Rust SeqCst ordering

Question

I'm trying to understand how Ordering::SeqCst works. For that I have few code examples where this ordering is mandatory for obtaining consistent result. In first example we just want to increment counter variable:

let a: &'static _ = Box::leak(Box::new(AtomicBool::new(false)));
let b: &'static _ = Box::leak(Box::new(AtomicBool::new(false)));
let counter: &'static _ = Box::leak(Box::new(AtomicUsize::new(0)));

let _thread_a = spawn(move || a.store(true, Ordering::Release));
let _thread_b = spawn(move || b.store(true, Ordering::Release));

let thread_1 = spawn(move || {
    while !a.load(Ordering::Acquire) {} // prevents from reordering everything after

    if b.load(Ordering::Relaxed) { // no need of Acquire due to previous restriction
        counter.fetch_add(1, Ordering::Relaxed);
    }
});
let thread_2 = spawn(move || {
    while !b.load(Ordering::Acquire) {} // prevents from reordering everything after

    if a.load(Ordering::Relaxed) { // no need of Acquire due to previous restriction
        counter.fetch_add(1, Ordering::Relaxed);
    }
});

thread_1.join().unwrap();
thread_2.join().unwrap();
println!("{}", counter.load(Ordering::Relaxed));

Possible values of counter with this example are 1 or 2, depends on thread scheduling. But surprisingly 0 is also possible but I don't understand how.

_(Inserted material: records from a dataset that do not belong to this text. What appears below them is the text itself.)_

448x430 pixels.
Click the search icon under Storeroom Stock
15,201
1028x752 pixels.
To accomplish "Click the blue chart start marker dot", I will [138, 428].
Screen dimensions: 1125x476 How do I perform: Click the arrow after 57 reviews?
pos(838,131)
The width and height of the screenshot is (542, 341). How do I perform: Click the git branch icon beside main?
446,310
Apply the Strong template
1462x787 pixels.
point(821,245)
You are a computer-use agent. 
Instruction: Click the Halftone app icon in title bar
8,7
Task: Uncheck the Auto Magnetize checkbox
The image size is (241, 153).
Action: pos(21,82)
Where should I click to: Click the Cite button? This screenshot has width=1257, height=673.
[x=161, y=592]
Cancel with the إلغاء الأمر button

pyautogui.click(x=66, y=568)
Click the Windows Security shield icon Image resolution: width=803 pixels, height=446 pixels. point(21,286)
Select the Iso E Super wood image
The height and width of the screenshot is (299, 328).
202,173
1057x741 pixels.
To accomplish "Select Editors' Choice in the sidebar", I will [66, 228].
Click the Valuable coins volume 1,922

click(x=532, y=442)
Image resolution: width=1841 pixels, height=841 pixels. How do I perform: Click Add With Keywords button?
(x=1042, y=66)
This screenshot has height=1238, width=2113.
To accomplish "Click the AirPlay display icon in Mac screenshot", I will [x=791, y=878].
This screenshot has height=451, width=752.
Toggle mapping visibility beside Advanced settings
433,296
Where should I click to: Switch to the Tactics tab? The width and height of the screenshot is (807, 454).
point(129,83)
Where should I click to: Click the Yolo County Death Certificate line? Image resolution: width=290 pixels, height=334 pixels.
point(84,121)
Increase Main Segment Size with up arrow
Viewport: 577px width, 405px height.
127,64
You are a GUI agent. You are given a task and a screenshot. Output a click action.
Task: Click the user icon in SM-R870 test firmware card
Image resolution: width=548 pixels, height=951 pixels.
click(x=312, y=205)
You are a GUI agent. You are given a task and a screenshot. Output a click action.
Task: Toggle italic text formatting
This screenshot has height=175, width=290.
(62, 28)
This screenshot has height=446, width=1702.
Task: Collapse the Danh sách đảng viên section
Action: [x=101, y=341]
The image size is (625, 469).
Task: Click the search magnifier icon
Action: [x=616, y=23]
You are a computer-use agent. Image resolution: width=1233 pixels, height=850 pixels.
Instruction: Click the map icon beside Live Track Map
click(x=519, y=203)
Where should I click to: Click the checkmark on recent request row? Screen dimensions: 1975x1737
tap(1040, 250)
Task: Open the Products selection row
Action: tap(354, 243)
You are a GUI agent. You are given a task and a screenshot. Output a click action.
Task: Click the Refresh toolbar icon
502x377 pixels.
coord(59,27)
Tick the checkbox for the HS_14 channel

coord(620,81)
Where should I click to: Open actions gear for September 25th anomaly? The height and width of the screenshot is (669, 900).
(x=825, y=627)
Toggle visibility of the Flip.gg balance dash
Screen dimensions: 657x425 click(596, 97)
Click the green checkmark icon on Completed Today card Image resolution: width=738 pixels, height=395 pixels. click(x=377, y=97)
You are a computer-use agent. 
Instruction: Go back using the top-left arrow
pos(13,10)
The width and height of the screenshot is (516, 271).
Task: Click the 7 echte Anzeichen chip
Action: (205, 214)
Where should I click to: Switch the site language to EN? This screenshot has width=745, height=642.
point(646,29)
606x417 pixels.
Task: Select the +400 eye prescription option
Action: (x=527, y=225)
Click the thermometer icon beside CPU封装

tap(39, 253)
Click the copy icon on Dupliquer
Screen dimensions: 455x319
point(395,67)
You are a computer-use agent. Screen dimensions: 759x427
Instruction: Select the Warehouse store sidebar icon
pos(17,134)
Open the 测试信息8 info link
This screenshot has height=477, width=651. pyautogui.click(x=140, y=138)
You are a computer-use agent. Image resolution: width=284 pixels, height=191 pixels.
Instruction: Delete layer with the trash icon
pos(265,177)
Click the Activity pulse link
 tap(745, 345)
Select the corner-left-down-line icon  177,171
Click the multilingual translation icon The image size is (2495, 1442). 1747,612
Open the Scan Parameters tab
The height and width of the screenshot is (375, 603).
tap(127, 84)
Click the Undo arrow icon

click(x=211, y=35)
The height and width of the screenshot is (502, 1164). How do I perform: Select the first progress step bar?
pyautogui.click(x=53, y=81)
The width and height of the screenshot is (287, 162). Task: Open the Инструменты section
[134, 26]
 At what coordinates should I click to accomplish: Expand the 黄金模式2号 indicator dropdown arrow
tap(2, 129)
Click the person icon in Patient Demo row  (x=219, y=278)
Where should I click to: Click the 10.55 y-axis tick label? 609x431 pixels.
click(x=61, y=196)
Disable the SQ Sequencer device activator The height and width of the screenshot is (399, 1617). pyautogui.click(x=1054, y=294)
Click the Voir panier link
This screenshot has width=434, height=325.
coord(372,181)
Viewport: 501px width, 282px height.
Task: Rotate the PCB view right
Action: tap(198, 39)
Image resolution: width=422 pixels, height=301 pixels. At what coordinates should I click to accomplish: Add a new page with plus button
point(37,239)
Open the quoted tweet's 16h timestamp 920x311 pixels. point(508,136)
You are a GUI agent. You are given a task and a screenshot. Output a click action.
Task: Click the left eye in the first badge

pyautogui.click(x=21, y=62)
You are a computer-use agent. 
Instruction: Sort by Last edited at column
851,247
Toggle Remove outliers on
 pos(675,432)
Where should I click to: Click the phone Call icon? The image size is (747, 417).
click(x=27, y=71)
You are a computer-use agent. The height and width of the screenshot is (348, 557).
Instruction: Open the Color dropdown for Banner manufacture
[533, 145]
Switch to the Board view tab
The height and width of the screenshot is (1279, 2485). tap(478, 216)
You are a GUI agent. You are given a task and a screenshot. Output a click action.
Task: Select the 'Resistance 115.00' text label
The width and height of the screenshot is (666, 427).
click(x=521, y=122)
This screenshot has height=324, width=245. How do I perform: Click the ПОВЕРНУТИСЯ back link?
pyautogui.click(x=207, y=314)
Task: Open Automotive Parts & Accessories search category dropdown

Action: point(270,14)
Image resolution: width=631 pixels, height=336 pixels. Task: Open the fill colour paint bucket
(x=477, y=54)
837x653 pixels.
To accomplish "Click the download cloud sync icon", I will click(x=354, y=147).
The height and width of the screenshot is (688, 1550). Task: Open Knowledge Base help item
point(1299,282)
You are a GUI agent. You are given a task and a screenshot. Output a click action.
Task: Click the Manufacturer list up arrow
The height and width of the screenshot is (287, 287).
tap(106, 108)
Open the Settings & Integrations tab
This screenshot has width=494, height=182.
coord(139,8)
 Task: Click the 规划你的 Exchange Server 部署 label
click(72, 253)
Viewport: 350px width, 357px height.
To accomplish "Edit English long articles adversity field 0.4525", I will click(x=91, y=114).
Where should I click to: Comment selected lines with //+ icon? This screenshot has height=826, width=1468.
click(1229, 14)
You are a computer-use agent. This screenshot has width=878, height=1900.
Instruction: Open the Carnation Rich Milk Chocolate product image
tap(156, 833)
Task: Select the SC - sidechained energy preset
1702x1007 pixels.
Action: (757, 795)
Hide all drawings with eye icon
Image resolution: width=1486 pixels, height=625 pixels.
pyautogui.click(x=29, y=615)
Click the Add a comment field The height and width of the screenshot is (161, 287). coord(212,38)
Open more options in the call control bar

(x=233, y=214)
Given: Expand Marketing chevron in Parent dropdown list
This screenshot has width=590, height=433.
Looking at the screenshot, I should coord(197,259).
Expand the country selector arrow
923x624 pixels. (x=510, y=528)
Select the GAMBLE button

If thread_1 has started and only a was set to true by _thread_a, counter could will be left untouched after thread_1 will exit.

If thread_2 will start after thread_1, counter will be incremented once, bcs thread_1 has finished (here we know that a is already true), so thread_2 have just to wait for b to become true.

Or if thread_2 will be first and b was set to true, counter will be incremented only once too.

There is also possibility that _thread_a and _thread_b will both run before thread_1 and thread_2 and both of them will increment counter. So that's why 1 and 2 are valid possible outcomes for counter. But as I previously said, there is also a 0 as possible valid result, only if I won't replace all loads and stores for a and b to Ordering::SeqCst:

let _thread_a = spawn(move || a.store(true, Ordering::SeqCst));
let _thread_b = spawn(move || b.store(true, Ordering::SeqCst));

let thread_1 = spawn(move || {
    while !a.load(Ordering::SeqCst) {}

    if b.load(ordering::SeqCst) {
        counter.fetch_add(1, Ordering::Relaxed);
    }
});
let thread_2 = spawn(move || {
    while !b.load(Ordering::SeqCst) {}

    if a.load(ordering::SeqCst) {
        counter.fetch_add(1, Ordering::Relaxed);
    }
});

thread_1.join().unwrap();
thread_2.join().unwrap();
println!("{}", counter.load(Ordering::SeqCst));

Now 0 isn't possible, but I don't know why.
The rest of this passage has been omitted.